Sex differences in human health and disease are common, but severely understudied. This gap of knowledge prevents accurate risk assessment and stratification for effective and safe therapeutic interventions for sex-biased diseases. Historically, females are more often disadvantaged from male-predominant clinical study participants. Recent re-analyses of previous genome-wide association studies (GWAS) uncovered many sex-specific and sex-asymmetric disease-associated loci that are widespread throughout the genome. This suggests that genetic landscapes that shape complex disease traits are sex divergent. Recent evidence also indicates thousands of genes being sex-differentially expressed, both quantitatively (expression level) and qualitatively (splicing patterns), and they exhibit significant tissue specificity. We hypothesize that sex divergent genomes are inherent in human populations and manifest as sex-asymmetric variant allele frequency and sex-biased disease-associated haplotypes. We investigate the characteristics of the sex-biased variants (SBV) in either allele frequency (freq-SBVs) and/or phenotypic association (phe-SBVs) in gnomAD, UK Biobank and Japan Biobank datasets. We found that freq-SBVs are highly shared between different populations and they are enriched in known tissue-specific sex-differentially expressed genes. The direction and magnitude of sex biased allele frequency of shared freq-SBVs are also significantly correlated between populations. The highly shared freq-SBVs are predominantly found in transcription factor binding sites (TFBS) that are known to regulate genes involved in embryonic developments, including heart morphogenesis, central nervous system and skeletal muscle tissue developments. They have primary biological roles in alternative splicing (different isoforms from a single gene) and major pathways involved in drug metabolisms, cardiovascular disorders, cancer, autoimmune and psychiatric diseases. Interestingly, ~10% of known disease variants that are present in gnomAD are freq-SBVs. We explore the various measures of freq-SBVs and phe-SBVs, and plan to validate freq/phe-SBVs in the transcriptomic levels at 50 different human tissues, by utilizing the allele-specific expression data from the GTEx consortium.

Agenda

3PM – Welcome Remarks
3:05PM – Keynote Address
3:45PM – Featured Short Talks
4:20PM – Lightning Talks
4:50PM – Closing Remarks

Keynote Speaker

Janine Austin Clayton, MD

Janine Austin Clayton, M.D., Associate Director for Research on Women’s Health and Director of the Office of Research on Women’s Health (ORWH) at the National Institutes of Health (NIH), is the architect of the NIH policy requiring scientists to consider sex as a biological variable across the research spectrum. This policy is part of NIH’s initiative to enhance reproducibility through rigor and transparency. As co-chair of the NIH Working Group on Women in Biomedical Careers with NIH Director Dr. Francis Collins, Dr. Clayton also leads NIH’s efforts to advance women in science careers.

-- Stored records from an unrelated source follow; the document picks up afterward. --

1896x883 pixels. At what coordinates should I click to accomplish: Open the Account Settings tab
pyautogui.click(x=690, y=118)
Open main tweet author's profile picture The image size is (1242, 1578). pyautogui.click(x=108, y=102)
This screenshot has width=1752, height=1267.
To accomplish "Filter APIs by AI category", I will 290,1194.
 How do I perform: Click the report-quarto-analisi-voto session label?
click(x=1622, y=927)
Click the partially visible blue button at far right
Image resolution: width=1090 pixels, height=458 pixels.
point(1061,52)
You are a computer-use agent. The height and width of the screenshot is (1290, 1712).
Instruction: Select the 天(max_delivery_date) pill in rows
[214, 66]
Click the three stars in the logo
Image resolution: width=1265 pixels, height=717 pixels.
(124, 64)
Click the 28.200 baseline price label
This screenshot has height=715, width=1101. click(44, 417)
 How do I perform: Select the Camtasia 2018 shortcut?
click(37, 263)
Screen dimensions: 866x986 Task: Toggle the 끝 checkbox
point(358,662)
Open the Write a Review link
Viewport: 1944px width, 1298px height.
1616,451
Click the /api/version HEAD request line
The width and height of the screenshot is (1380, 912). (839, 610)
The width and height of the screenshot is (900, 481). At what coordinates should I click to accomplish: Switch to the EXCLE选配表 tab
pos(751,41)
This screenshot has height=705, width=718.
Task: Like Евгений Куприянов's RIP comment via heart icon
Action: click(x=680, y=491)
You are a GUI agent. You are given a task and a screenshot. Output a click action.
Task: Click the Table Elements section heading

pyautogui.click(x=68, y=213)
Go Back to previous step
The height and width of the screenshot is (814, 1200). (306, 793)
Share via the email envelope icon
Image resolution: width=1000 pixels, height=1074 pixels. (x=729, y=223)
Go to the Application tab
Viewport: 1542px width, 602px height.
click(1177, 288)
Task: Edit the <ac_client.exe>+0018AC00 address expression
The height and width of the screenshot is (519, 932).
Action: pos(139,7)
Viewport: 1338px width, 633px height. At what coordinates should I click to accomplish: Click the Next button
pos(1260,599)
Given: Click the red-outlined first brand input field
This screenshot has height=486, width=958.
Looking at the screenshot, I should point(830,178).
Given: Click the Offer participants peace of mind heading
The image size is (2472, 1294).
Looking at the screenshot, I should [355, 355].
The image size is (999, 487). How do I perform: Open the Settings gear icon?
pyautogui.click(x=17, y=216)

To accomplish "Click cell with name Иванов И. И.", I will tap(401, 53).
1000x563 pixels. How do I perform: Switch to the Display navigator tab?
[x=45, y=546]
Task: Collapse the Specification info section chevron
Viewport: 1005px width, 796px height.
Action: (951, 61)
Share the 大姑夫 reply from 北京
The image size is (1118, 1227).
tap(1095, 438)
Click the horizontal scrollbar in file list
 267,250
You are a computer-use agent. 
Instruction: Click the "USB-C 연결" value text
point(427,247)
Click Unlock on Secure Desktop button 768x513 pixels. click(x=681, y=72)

Prior to joining the ORWH, Dr. Clayton was the Deputy Clinical Director of the National Eye Institute (NEI) for seven years. A board-certified ophthalmologist, Dr. Clayton’s research interests include autoimmune ocular diseases and the role of sex and gender in health and disease. She is the author of more than 120 scientific publications, journal articles, and book chapters.
Dr. Clayton, a native Washingtonian, received her undergraduate degree with honors from Johns Hopkins University and her medical degree from Howard University College of Medicine. She completed a residency in ophthalmology at the Medical College of Virginia. Dr. Clayton completed fellowship training in cornea and external disease at the Wilmer Eye Institute at Johns Hopkins Hospital and in uveitis and ocular immunology at NEI.

Dr. Clayton has received numerous awards, including the Senior Achievement Award from the Board of Trustees of the American Academy of Ophthalmology in 2008 and the European Uveitis Patient Interest Association Clinical Uveitis Research Award in 2010. She was selected as a 2010 Silver Fellow by the Association for Research in Vision and Ophthalmology. In 2015, she was awarded the American Medical Women’s Association Lila A. Wallis Women’s Health Award and the Wenger Award for Excellence in Public Service. Dr. Clayton was granted the Bernadine Healy Award for Visionary Leadership in Women’s Health in 2016. She was also selected as an honoree for the Woman’s Day Red Dress Awards and the American Medical Association’s Dr. Nathan Davis Awards for Outstanding Government Service in 2017.